**ENTRIES SUPPLIED**
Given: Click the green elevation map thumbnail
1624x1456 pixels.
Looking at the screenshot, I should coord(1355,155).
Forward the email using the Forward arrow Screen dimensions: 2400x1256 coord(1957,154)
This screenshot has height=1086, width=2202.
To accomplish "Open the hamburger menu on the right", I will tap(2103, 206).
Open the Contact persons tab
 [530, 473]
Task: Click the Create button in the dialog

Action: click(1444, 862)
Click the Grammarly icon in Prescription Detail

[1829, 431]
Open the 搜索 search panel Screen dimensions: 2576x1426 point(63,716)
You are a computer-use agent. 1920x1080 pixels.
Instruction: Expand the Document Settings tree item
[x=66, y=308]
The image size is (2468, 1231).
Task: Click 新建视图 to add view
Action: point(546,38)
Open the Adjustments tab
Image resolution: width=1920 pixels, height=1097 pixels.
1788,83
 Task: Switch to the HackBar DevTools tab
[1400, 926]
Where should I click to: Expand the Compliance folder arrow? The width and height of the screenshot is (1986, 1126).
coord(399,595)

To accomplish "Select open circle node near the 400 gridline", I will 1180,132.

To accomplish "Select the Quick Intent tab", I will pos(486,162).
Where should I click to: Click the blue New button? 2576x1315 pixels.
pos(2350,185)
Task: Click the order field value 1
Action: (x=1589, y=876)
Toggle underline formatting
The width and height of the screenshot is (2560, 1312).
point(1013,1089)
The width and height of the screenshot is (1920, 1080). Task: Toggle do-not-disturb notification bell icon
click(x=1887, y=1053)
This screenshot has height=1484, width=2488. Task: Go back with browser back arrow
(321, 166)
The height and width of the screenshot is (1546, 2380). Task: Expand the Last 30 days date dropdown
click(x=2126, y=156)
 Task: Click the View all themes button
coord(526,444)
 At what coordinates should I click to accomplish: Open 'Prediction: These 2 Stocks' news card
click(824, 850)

**EXERCISE PROMPT**
The entries shown above must be restated word for word.

**ANSWER TO THE PROBLEM**
Given: Click the green elevation map thumbnail
1624x1456 pixels.
Looking at the screenshot, I should coord(1355,155).
Forward the email using the Forward arrow Screen dimensions: 2400x1256 coord(1957,154)
This screenshot has height=1086, width=2202.
To accomplish "Open the hamburger menu on the right", I will tap(2103, 206).
Open the Contact persons tab
 [530, 473]
Task: Click the Create button in the dialog

Action: click(1444, 862)
Click the Grammarly icon in Prescription Detail

[1829, 431]
Open the 搜索 search panel Screen dimensions: 2576x1426 point(63,716)
You are a computer-use agent. 1920x1080 pixels.
Instruction: Expand the Document Settings tree item
[x=66, y=308]
The image size is (2468, 1231).
Task: Click 新建视图 to add view
Action: point(546,38)
Open the Adjustments tab
Image resolution: width=1920 pixels, height=1097 pixels.
1788,83
 Task: Switch to the HackBar DevTools tab
[1400, 926]
Where should I click to: Expand the Compliance folder arrow? The width and height of the screenshot is (1986, 1126).
coord(399,595)

To accomplish "Select open circle node near the 400 gridline", I will 1180,132.

To accomplish "Select the Quick Intent tab", I will pos(486,162).
Where should I click to: Click the blue New button? 2576x1315 pixels.
pos(2350,185)
Task: Click the order field value 1
Action: (x=1589, y=876)
Toggle underline formatting
The width and height of the screenshot is (2560, 1312).
point(1013,1089)
The width and height of the screenshot is (1920, 1080). Task: Toggle do-not-disturb notification bell icon
click(x=1887, y=1053)
This screenshot has height=1484, width=2488. Task: Go back with browser back arrow
(321, 166)
The height and width of the screenshot is (1546, 2380). Task: Expand the Last 30 days date dropdown
click(x=2126, y=156)
 Task: Click the View all themes button
coord(526,444)
 At what coordinates should I click to accomplish: Open 'Prediction: These 2 Stocks' news card
click(824, 850)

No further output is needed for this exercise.